OK, you have a huge set of numbers, how can you make that data actionable and valuable? The Halo 4 Team has done some novel things with the information they have, and how they analyze it. On a basic level, they use the data to predict how and when players are online, and use this information to make sure there are always enough servers online to guarantee the best user experience. Conversely, the team can keep things efficient by reading the number of servers when they predict demand will be low. What is amazing is that they are able to make these changes almost in real time, even though they are operating at a massive scale.
How is it possible to analyze such a large dataset, in an efficient and timely enough manner, to make changes happen quickly? They innovated. They shifted focus from storing data, and analyzing it later, to doing useful data analysis as the data is collected. That’s a truly novel approach. Creating software that takes the raw data, as it is collected, and immediately plugs it into various analytics and insights generating engines is a great model. Usually, businesses collect data, and then go back and run queries and mine the data pile. This can be a time and resource heavy process. Eliminating the storage step, by going straight to providing usable metrics, makes the data available quickly.
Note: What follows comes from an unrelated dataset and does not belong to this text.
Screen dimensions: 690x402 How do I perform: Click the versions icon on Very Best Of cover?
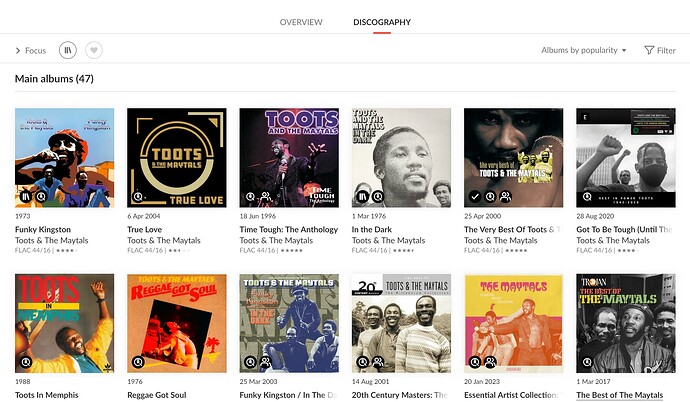pos(506,197)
The Halo 4 Team is using this speedy availability of data in novel ways. They make weekly updates to the game itself, which are informed by trends they see in their data. Improving the user experience by adding features so quickly makes players happy and keeps them playing. Suggestions gleaned from user discussions on the game forums are live within a week in some cases. The normal model is to make massive, infrequent updates, so players may wait a long time to see improvements in the game. They also use their insights to inform their marketing emails to players. If they spot a new trend, they can quickly capitalize on this in their marketing outreach. This is akin to making a suggestion at the drive through, and having it implemented by the time you pull out.
The resulting player outreach, marketing efforts and improved game experience has had a positive impact on the bottom line. It has caused an increase in both player retention and game sales. This shows that big data isn’t a tech trend with limited usefulness. Real time analytics, and the processes in place to take advantage of this data fast, is a solid new business strategy that shows measurable results.